Weakness Of Cross Sectional Study

The timing of the cross sectional snapshot may be unrepresentative of behavior of the group as a whole.
Weakness of cross sectional study. The weaknesses of cross sectional studies include the inability to assess incidence to study rare diseases and to make a causal inference. They do not consider what happens before or after the snapshot is taken. This is a particular problem when the characteristics of non responders differ from responders.
Associations identified may be difficult to interpret. Longitudinal studies may be prospective or retrospective and observational or experimental in design. Non response is a particular problem affecting cross sectional studies and can result in bias of the measures of outcome.
Such observations are often lost in cross sectional studies. Cross sectional studies also fail on the part of confounding factors. A cross sectional study is not longitudinal by design a is false.
However cross sectional studies may not provide definite information about cause and effect relationships. If a small sample is taken then the risk of error dramatically increases because the results could be due to chance or coincidence alone. Thus they are susceptible to sampling bias.

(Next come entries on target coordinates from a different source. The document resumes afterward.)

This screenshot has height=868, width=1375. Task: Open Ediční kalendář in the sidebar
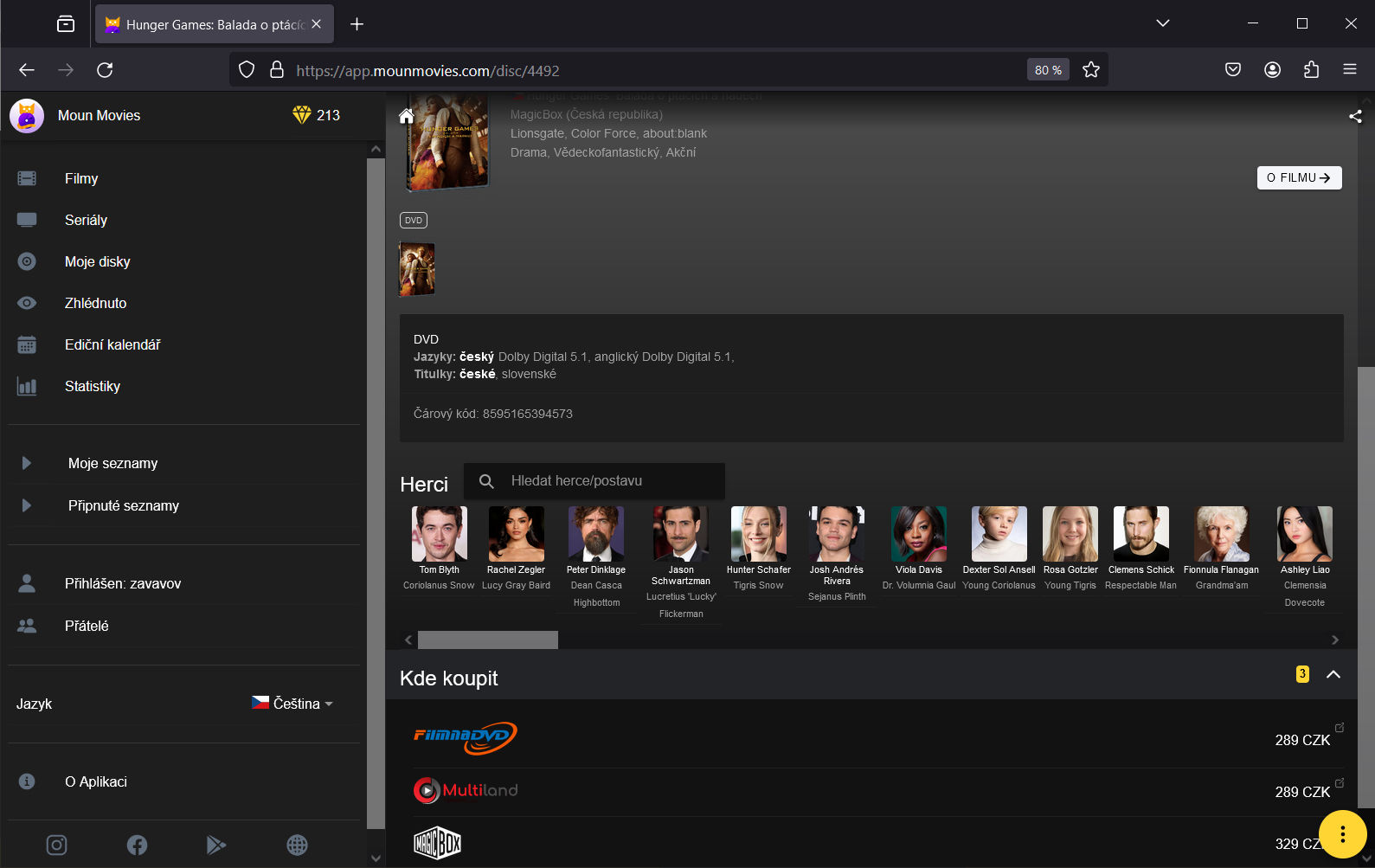pos(112,344)
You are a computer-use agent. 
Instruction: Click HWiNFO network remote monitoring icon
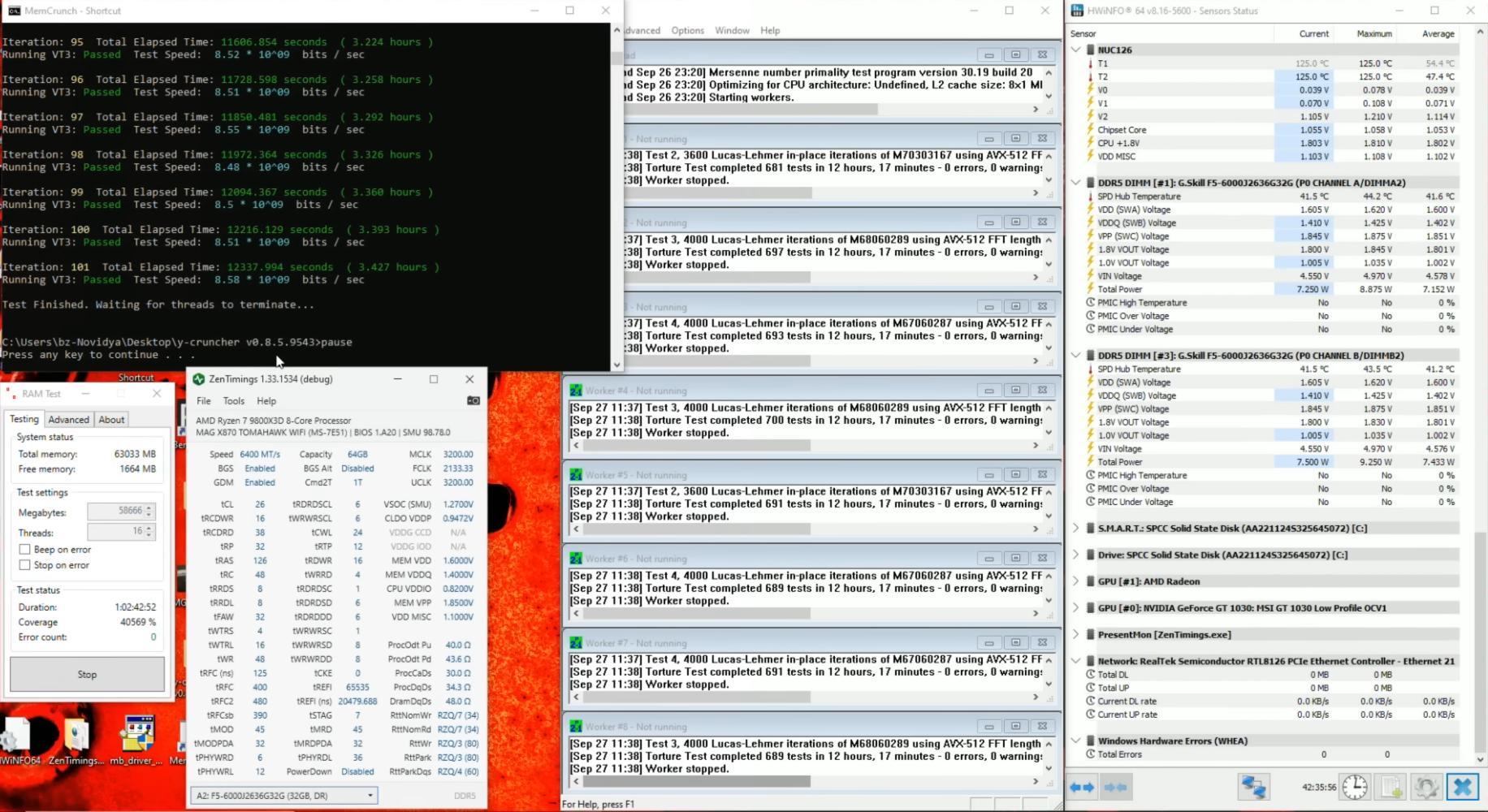click(x=1253, y=787)
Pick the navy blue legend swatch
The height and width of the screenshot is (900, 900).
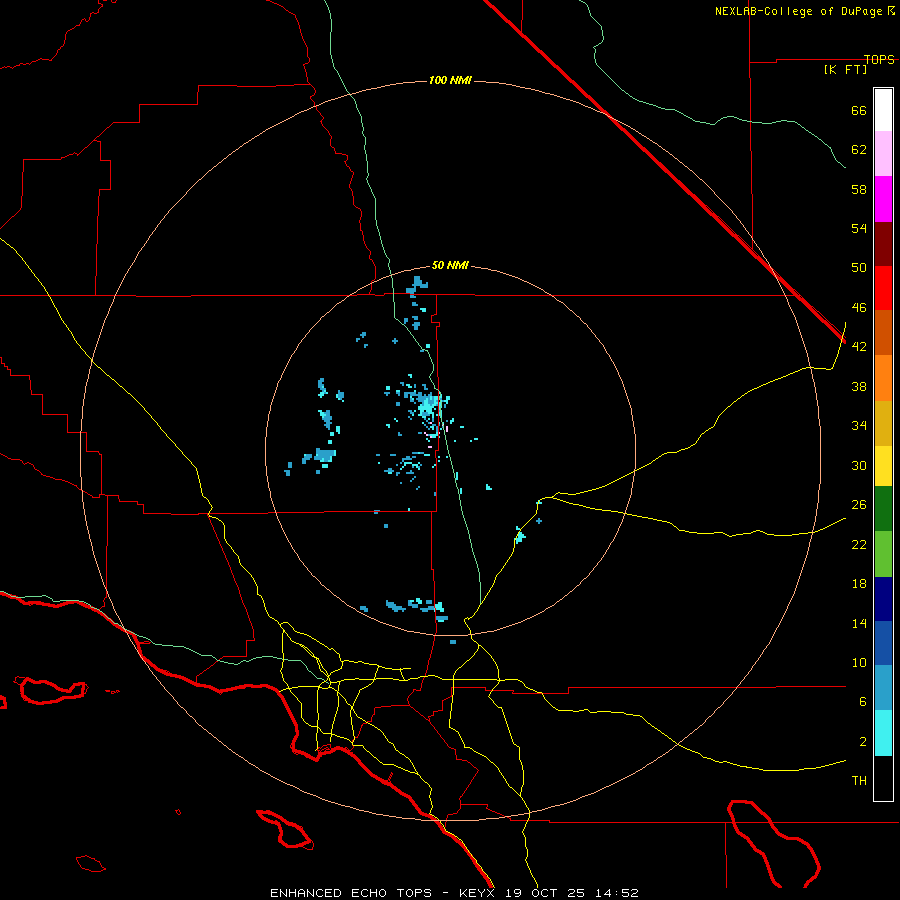(x=883, y=599)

Unable to measure incidence. Since cross sectional studies only study a single moment in time they cannot be used to analyze behavior over a period of time or establish long term trends. The choice of a research or study design.
Additional variables may affect the relationship between the variables of interest but not affect those variables themselves. Cannot be used to analyze behavior over a period to time does not help determine cause and effect the timing of the snapshot is not guaranteed to. In a longitudinal study each participant is observed at multiple time points thereby allowing trends in an outcome to be monitored over time.